The onset of war in Ukraine is being used to redouble efforts to suppress the class struggle. That is the real content of today’s demonstration. The trade unions’ declaration of solidarity with Ukraine equates to a declaration of amnesty for the Johnson government.
On March 3, two weeks after Russia’s invasion of Ukraine, the TUC issued a boilerplate statement condemning the “illegal invasion of a sovereign nation” and demanding that Russia “respect Ukrainian territorial integrity,” then calling “for peace” and for “all governments to reach a negotiated solution through diplomacy.”
But the trade unions’ real priority is “peace” with the British government, leading to their ever-closer alignment with its plans for war to a NATO victory in Ukraine, in which the unions are offering their services as managers of the home front.
This year’s annual TUC national protest outside the Conservative Party conference was cancelled with an announcement that “Over the coming fortnight we will be mobilising trade unionists in support of the [International Trade Union Confederation] day of solidarity with Ukraine on 15 March. And we will support the mobilisations in London and around the UK for the UN Antiracism Day on 19-20 March—particularly as this government refuses to welcome enough refugees from Ukraine into the UK.”
The reference to refugees is cynical. They are being used as bargaining chips for closer relations with Johnson and the corporations. A March 16 TUC statement on Ukrainian refugees centred on the demand, “The government must meet with business and unions together.”
As a down payment on an enforced wartime industrial peace, the trade unions have been busy this month bringing key strikes to a halt, including on the London Underground, London buses, in universities and at London hospitals, so that today’s demonstration takes place in a capital transformed into a virtual strike-free zone.
The working class must reject all appeals to back the Tory government and the NATO powers in the war in Ukraine. It is a matter of historical record that NATO’s steady encroachment on Russia’s border and systematic arming of Ukraine following the 2014 pro-US coup was aimed at deliberately provoking a Russian invasion which could be used as a pretext for a broader offensive against Moscow and Beijing. This desperate and politically reactionary move by the Putin regime on behalf of the Russian oligarchy must be opposed by the working class by its own methods, not by lining up behind a conflict that can end in nuclear war.

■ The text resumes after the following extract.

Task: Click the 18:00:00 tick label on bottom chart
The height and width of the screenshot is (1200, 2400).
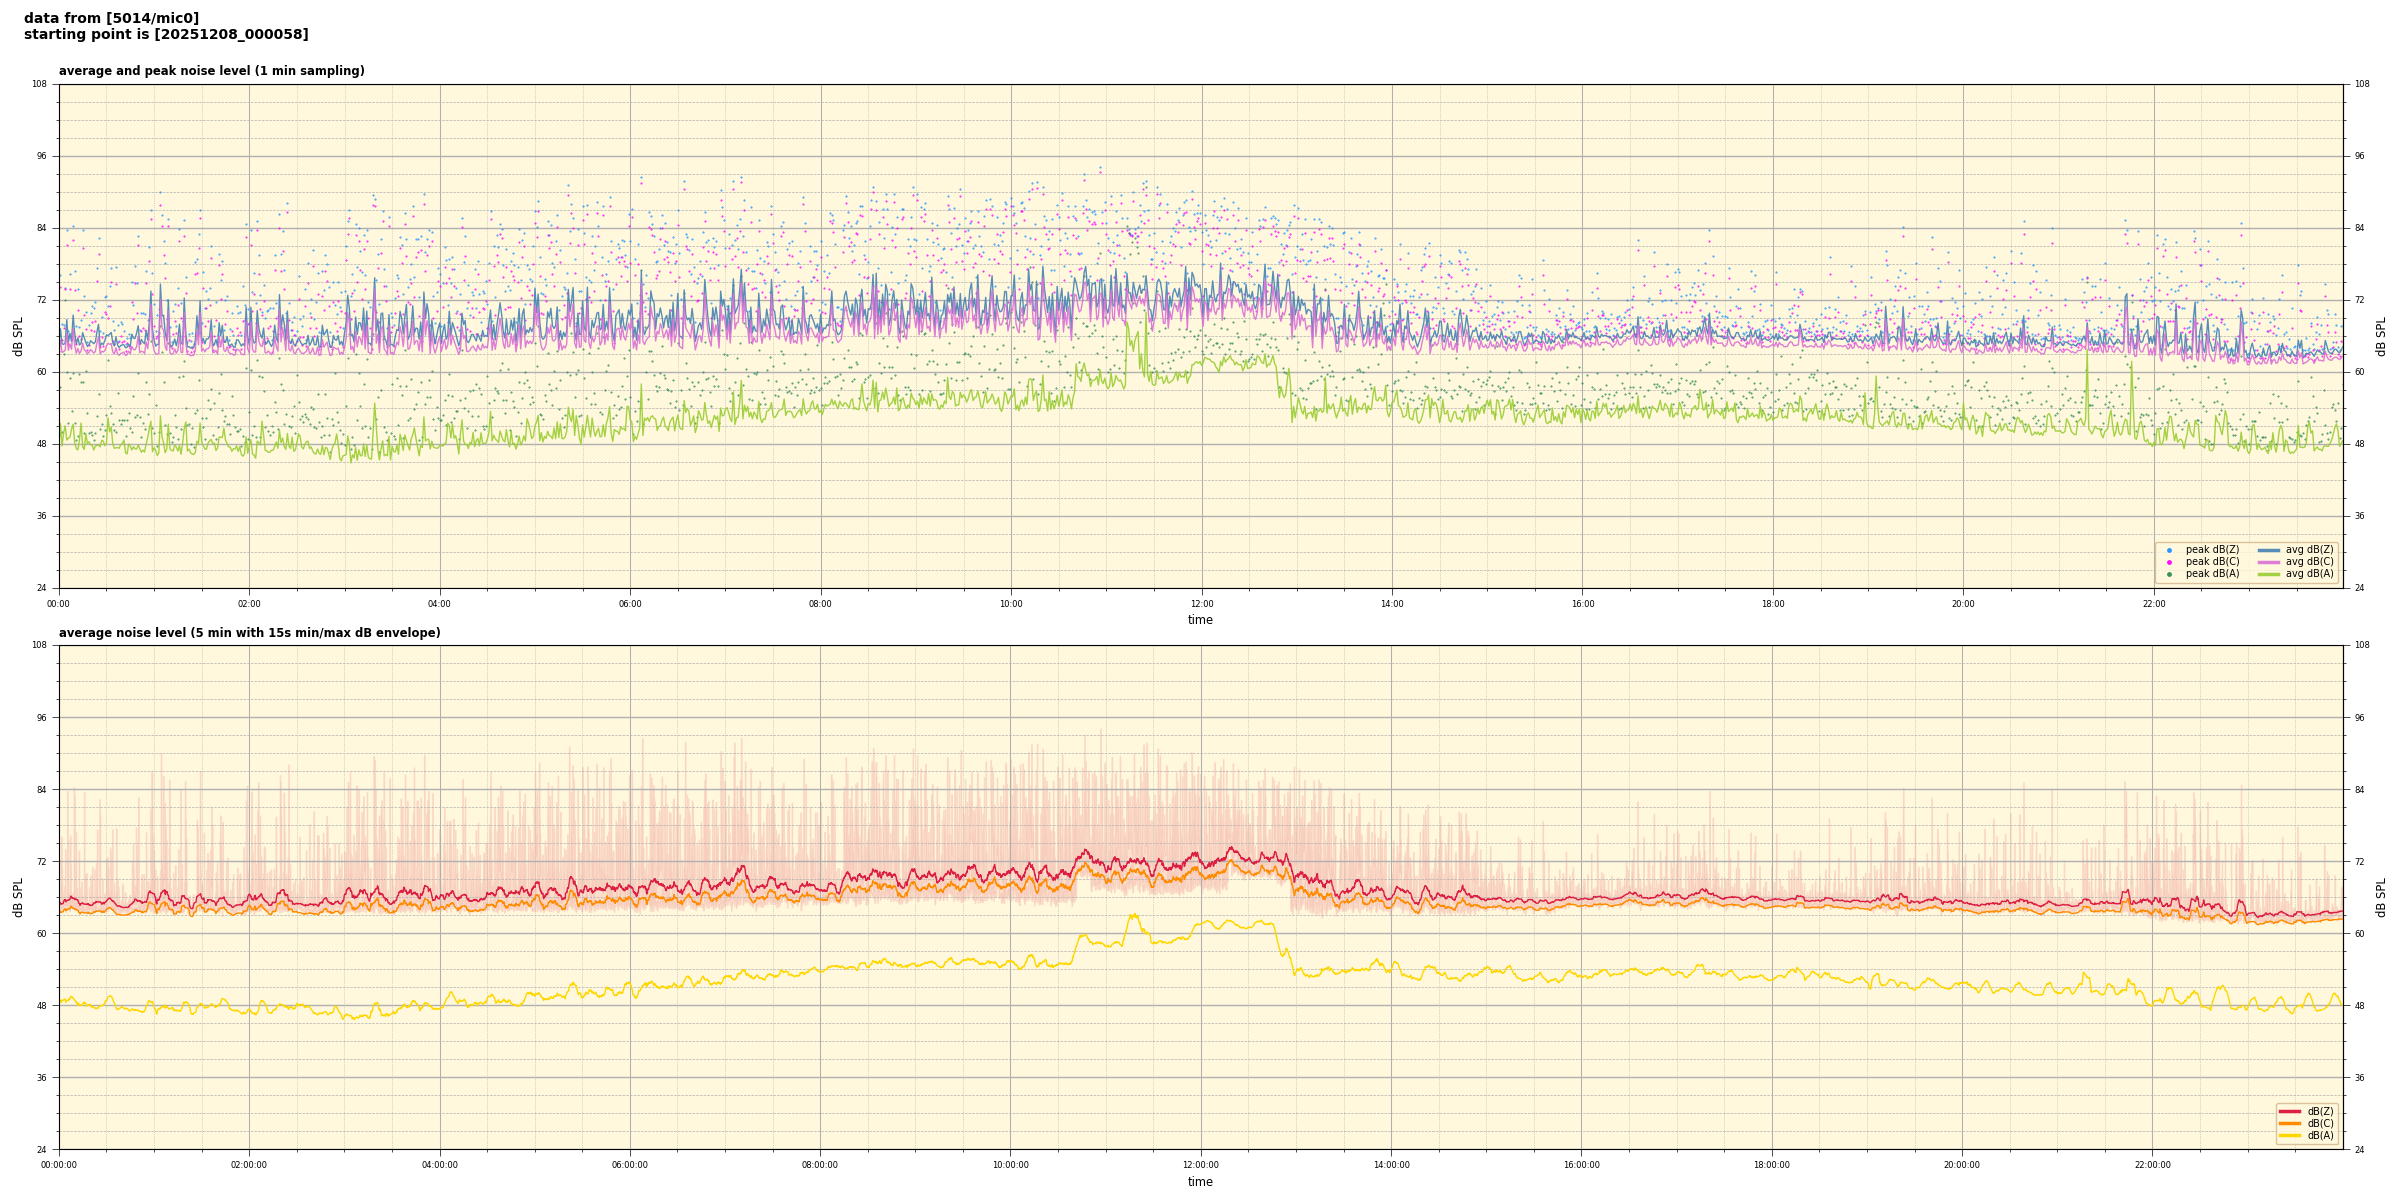Action: click(x=1772, y=1165)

There must be a new mass anti-war movement, one based on the international working class that makes its appeal to workers in Ukraine and Russia. There must be no peace for the employers, the Tory warmongers or their accomplices in the Labour Party and the trade unions. Rather, the struggles against austerity and the destruction of pay and conditions being demanded in the name of the war drive must be waged with renewed force through the building of rank-and-file committees, independent of the trade unions and unifying workers across borders, and a new political leadership, the Socialist Equality Party.